He was fine to drive the ambulance back to its bay, which shared a massive concrete parking lot with the fire station. He was fine to use my shower to wash all the soot off himself and get his paperwork finished at one of the dining tables.
He was fine to go back to a cot and lie there for a while after his shift was over.
But he also wasn’t fine.
And it was my job as a battalion chief and as his friend to make sure he didn’t spiral.
Most of the crew were subdued—a couple playing Xbox, some grazing in the kitchen on the pizzas we ordered, a couple dozing in recliners. Nash was nowhere to be found. I poked my head into the bunk room, but it was empty like always after a call like this.

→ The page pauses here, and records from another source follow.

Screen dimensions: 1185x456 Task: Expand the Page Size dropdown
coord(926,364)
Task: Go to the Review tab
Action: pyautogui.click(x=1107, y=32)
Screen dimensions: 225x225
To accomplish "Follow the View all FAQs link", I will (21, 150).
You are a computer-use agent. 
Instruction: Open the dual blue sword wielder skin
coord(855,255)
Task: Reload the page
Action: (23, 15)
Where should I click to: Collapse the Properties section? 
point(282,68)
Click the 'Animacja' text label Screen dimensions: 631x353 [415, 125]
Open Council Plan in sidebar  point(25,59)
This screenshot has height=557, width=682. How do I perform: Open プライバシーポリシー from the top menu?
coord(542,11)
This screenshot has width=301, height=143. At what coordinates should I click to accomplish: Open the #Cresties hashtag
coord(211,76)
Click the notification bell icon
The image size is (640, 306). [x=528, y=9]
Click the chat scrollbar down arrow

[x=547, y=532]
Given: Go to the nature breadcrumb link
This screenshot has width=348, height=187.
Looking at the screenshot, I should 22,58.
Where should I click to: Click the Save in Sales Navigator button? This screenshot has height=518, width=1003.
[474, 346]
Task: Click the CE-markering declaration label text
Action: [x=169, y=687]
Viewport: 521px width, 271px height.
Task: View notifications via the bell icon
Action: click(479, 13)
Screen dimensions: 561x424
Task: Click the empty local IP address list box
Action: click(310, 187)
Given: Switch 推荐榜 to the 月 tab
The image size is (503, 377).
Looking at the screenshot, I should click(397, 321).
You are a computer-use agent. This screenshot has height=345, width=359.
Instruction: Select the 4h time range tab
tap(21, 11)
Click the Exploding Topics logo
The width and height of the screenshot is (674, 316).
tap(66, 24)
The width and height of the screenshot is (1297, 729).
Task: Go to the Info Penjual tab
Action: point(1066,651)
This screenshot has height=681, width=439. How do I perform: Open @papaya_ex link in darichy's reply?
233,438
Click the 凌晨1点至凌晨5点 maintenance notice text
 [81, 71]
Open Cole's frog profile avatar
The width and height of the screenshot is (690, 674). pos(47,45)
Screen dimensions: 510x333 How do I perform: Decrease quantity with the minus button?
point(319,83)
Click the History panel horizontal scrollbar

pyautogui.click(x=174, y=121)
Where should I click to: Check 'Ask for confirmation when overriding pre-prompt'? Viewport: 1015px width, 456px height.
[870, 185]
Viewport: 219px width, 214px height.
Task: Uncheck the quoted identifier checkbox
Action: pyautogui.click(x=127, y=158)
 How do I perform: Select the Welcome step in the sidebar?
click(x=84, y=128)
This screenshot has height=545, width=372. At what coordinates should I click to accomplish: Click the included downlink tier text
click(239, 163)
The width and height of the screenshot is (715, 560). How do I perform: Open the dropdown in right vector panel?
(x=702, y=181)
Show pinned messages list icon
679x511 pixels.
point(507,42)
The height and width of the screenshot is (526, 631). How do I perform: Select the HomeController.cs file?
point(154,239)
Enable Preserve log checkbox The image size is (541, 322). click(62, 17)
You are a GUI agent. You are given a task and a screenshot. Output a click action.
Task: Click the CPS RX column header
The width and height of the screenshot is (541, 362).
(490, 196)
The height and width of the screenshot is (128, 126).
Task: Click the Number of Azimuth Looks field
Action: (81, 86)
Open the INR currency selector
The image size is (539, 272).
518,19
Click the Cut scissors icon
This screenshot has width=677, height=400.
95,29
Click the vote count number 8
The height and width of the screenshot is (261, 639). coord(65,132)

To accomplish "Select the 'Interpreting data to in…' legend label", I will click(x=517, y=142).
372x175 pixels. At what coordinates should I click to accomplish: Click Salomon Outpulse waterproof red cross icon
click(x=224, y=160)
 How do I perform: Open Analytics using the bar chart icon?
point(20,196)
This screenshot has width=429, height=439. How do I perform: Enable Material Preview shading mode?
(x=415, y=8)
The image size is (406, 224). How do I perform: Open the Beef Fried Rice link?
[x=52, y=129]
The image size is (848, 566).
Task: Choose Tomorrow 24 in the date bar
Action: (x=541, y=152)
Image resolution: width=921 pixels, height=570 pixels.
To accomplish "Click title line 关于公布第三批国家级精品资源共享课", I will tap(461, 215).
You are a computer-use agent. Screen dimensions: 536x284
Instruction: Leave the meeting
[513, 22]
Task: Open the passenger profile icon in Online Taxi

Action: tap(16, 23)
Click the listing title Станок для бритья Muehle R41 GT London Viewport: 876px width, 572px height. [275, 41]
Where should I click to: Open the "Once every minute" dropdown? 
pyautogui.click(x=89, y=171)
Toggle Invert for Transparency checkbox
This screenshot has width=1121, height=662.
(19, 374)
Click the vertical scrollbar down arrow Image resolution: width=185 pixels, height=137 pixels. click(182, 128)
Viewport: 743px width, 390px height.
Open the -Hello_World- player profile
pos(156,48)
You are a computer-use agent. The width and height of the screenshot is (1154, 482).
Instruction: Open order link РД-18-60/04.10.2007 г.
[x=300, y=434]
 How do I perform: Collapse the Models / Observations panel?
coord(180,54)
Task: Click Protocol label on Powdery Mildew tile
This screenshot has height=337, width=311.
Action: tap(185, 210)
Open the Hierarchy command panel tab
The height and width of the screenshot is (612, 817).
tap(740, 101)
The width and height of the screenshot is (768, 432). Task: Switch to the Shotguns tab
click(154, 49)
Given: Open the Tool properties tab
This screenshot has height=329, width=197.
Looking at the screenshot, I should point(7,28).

Usually, the crew stuck together. It was easier to process when they were all together, and I thought Nash might enjoy our company, but I wasn’t surprised that he’d gone MIA. And I had a feeling I knew exactly where he was.
The spiral staircase was hard on the knees, but I liked the aesthetic it brought to the station.
I took them two at a time, then let myself onto the massive second-floor deck.
It didn’t take long to spot him, even in the dark.
It was going on five in the morning now, and there was the barest hint of dark cerulean along the horizon where the sun would start to rise.
That tiny bit of glow caught on his form. He was huddled in a thick pullover, the hood tucked up over his hair, curled in on himself on one of the dining chairs at the far end of the deck. He stiffened when I walked over, but he didn’t tell me to fuck off, so I was taking that as a good sign.
My own chair made a horrific squeak as I pulled it away from the table, and I heard the faintest snort as I sat.
“No one ever accused you of grace,” he said, his voice a little hoarse from the smoke. We all wore masks, but the EMTs were often too busy handling victims to grab one.
“Growing up in a Deaf house,” I told him. “I could be as loud as I wanted and no one cared.”
He turned his head slightly in my direction. “Was it hard?”
“Nah. I mean, not in the way you’re asking.
” The dining chairs out here had a light bounce to them, and I found myself rocking.
The motion was self-soothing, which was exactly what I needed right then.
I fought off the urge to fall into a coughing fit and cleared my throat instead.
“I got to know how awful people could be at a pretty young age, and that kind of sucked. But we were normal. My parents had good jobs, we did Disneyland for milestone birthdays, and I spent my formative, rebellious teenage years smoking weed at the beach five miles from my suburban home.”
He laughed. “I get you.” He paused for a beat. “But it was different, right? Like from how other people lived.”
I had a feeling I knew where this was coming from. I knew Tameron had internalized a lot of what he’d seen at my parents’ house. Needing more to live the same way as he used to would mean changing things in his house.
“I didn’t mean to disturb your peace at home.”
He swiveled his chair around and looked at me. “Why do you think you did?”
I laughed. “Because I know this is about Tam.”
His lips twitched and he looked like he wanted to say more, but after a beat, he shook his head. “It took me a while to get him to talk about the dinner. He liked it, by the way. He liked your family. A lot. He’s, ah…you know he’s been hanging out at the garage with Dax?”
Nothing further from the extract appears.